§ **Short problem**:
Express the lines of the records as a JSON list of strings, one string per line, with blank lines omitted. Begin at the line that contains "Privacy Policy (593, 2418)" and stop after the line that contains "Jan 20, 2024, 1:08 PM (105, 1831)".

§ **Material for this exercise**:

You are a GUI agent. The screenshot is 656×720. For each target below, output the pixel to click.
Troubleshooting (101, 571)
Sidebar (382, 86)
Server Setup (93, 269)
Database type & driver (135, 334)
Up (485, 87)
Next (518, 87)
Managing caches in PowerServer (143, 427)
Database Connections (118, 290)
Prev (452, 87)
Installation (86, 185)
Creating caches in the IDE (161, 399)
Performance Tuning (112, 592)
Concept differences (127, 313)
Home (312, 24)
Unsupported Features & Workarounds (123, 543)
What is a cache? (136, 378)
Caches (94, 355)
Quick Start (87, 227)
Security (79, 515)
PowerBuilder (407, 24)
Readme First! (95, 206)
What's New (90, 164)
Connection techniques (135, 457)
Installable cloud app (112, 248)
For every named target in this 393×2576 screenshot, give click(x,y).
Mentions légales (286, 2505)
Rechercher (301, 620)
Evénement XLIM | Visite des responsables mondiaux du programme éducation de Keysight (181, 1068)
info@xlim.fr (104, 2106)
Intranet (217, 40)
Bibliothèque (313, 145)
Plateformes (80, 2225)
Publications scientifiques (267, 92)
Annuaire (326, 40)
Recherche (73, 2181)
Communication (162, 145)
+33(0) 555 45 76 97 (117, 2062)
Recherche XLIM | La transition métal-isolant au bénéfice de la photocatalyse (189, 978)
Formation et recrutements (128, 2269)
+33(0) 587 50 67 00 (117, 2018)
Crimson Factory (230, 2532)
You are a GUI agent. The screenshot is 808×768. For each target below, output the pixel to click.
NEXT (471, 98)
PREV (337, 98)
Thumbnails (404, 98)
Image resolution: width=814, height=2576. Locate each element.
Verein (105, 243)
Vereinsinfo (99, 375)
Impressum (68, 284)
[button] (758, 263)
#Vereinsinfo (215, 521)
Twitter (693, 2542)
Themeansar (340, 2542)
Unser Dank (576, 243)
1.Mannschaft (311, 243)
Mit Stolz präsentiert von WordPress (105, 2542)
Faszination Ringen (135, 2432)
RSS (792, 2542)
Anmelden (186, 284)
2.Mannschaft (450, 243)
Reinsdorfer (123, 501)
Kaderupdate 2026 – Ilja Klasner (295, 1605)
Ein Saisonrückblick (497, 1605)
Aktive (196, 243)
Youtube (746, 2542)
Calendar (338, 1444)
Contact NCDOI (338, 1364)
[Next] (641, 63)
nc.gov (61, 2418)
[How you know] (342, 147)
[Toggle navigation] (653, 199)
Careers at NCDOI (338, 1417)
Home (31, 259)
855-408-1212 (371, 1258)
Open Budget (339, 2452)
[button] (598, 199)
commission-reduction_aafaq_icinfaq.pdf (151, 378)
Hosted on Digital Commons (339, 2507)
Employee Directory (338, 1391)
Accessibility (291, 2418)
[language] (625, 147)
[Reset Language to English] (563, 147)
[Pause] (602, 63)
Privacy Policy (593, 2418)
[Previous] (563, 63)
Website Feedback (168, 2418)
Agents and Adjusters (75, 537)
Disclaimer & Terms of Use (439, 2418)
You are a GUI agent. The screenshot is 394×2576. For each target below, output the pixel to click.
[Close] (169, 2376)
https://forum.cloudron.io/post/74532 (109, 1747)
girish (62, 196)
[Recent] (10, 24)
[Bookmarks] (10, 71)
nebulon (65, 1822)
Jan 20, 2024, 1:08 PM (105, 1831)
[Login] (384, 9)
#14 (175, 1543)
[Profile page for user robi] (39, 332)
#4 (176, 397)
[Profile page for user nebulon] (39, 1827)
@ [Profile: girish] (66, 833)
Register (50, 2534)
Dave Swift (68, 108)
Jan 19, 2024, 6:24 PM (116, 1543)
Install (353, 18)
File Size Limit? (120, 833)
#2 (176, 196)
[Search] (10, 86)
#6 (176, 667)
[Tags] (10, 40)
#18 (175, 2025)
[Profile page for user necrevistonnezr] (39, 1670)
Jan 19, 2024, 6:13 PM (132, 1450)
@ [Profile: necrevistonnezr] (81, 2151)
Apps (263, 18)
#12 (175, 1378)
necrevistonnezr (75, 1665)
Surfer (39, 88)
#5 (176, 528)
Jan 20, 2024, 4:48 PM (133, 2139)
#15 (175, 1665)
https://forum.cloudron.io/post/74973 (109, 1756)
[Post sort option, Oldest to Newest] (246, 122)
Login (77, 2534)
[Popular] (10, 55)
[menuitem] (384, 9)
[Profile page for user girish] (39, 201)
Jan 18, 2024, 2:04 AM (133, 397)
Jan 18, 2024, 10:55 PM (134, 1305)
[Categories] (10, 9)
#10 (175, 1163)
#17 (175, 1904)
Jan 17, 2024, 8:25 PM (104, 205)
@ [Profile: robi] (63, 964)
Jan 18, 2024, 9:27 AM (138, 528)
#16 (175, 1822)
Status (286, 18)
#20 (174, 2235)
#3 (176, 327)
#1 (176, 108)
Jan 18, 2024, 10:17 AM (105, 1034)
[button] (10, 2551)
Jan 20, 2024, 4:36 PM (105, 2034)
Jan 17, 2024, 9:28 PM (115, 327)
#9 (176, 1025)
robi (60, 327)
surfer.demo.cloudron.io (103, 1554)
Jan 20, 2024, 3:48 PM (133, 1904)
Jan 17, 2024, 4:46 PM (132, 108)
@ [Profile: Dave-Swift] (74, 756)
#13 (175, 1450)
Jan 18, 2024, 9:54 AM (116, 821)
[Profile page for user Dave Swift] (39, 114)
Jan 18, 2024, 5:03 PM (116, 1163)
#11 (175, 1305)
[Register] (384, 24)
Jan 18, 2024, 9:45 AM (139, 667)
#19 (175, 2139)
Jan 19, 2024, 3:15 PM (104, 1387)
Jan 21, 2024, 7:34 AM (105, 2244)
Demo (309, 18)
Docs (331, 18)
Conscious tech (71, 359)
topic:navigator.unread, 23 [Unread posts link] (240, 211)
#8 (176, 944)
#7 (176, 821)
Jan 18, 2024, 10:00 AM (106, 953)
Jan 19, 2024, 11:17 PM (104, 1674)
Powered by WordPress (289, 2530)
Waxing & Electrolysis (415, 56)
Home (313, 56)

§ **Solution to the exercise**:
[
  "Privacy Policy (593, 2418)",
  "[Previous] (563, 63)",
  "Website Feedback (168, 2418)",
  "Agents and Adjusters (75, 537)",
  "Disclaimer & Terms of Use (439, 2418)",
  "You are a GUI agent. The screenshot is 394×2576. For each target below, output the pixel to click.",
  "[Close] (169, 2376)",
  "https://forum.cloudron.io/post/74532 (109, 1747)",
  "girish (62, 196)",
  "[Recent] (10, 24)",
  "[Bookmarks] (10, 71)",
  "nebulon (65, 1822)",
  "Jan 20, 2024, 1:08 PM (105, 1831)"
]